Otros 2 de los 37 acusados en el "juicio del siglo" en Brasil quedaron hoy con condenas firmes por fraudes en el Banco Rural, una institución privada que, según la Justicia, alimentó una red de corruptelas denunciada en 2005.

De acuerdo a seis de los diez magistrados del Tribunal Supremo, los antiguos directivos de esa entidad Kátia Rabello y José Roberto Salgado son responsables de "gestión fraudulenta", un delito para el cual las leyes contemplan una pena de tres a doce años de cárcel.

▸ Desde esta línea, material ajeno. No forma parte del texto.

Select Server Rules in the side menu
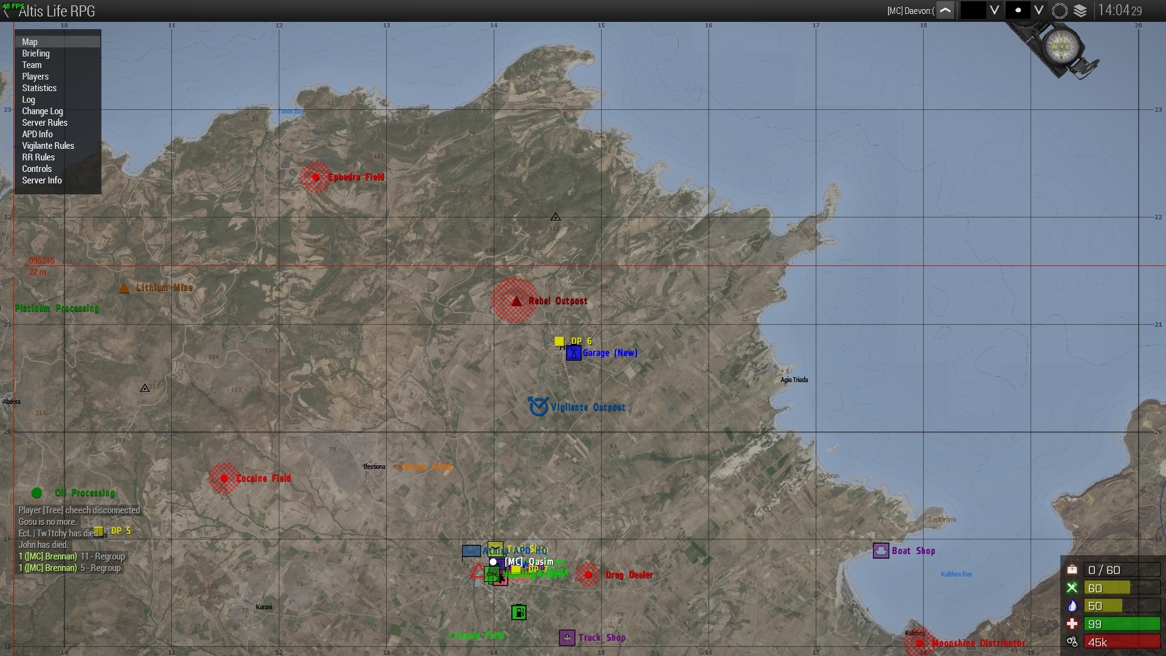1166x656 pixels. 45,123
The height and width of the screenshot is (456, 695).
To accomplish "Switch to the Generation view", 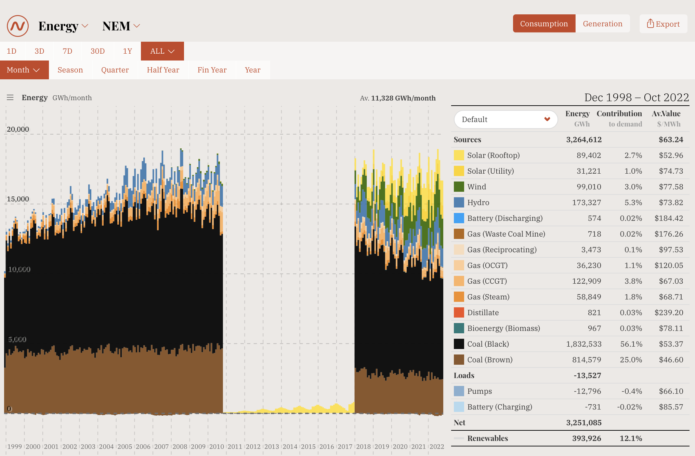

Rabello y Salgado se suman así al expresidente de la Cámara baja y actual diputado Joao Paulo Cunha, al publicista Marcos Valerio Fernandes y sus socios Ramón Hollerbach y Cristiano Paz, y al exdirector del estatal Banco do Brasil Henrique Pizzolato, hallados culpables ya en el mismo juicio por otros delitos de corrupción.

Según la acusación, la trama se valía de agencias de publicidad vinculadas al Partido de los Trabajadores (PT), que las beneficiaba en licitaciones públicas, pero que en realidad no prestaban sus servicios, recibían el dinero y lo depositaban en el Banco Rural.

Luego esa entidad otorgaba créditos al partido fundado por el entonces presidente Luiz Inácio Lula da Silva sin considerar las debidas garantías legales ni los criterios técnicos necesarios.

Por esas irregularidades también están procesados en el llamado "juicio del siglo" la exvicepresidenta del Banco Rural Ayanna Tenório y Vinícius Samarane, otro de los antiguos directivos de esa entidad.

Con los votos formulados hoy, Samarane ya ha sido considerado culpable por cinco jueces y Tenório solo por el instructor, Joaquim Barbosa.

A falta de otros cuatro votos, que serán proferidos a partir de mañana, la situación es muy delicada para Samarane, pues una mayoría simple en su contra bastará para que se sume a los ya condenados.

Todos los jueces, hasta ahora, han coincidido en que el fraude está comprobado y el magistrado Luiz Fux fue contundente hoy al asegurar que los préstamos otorgados al PT por el Banco Rural eran "simulacros de créditos", fruto "no de una gestión fraudulenta, sino de una gestión tenebrosa".

El proceso ha sido separado en capítulos y, una vez concluido el referido al Banco Rural, el Supremo seguirá con el llamado "núcleo político" del caso, que tiene como principal acusado al exministro de la Presidencia José Dirceu, quien durante décadas fue uno de los más firmes "escuderos" de Lula.

Las sentencias correspondientes para aquellos que sean declarados culpables serán dictadas una vez que acabe la totalidad del juicio, lo que el Supremo prevé que ocurrirá hacia fines de este mes.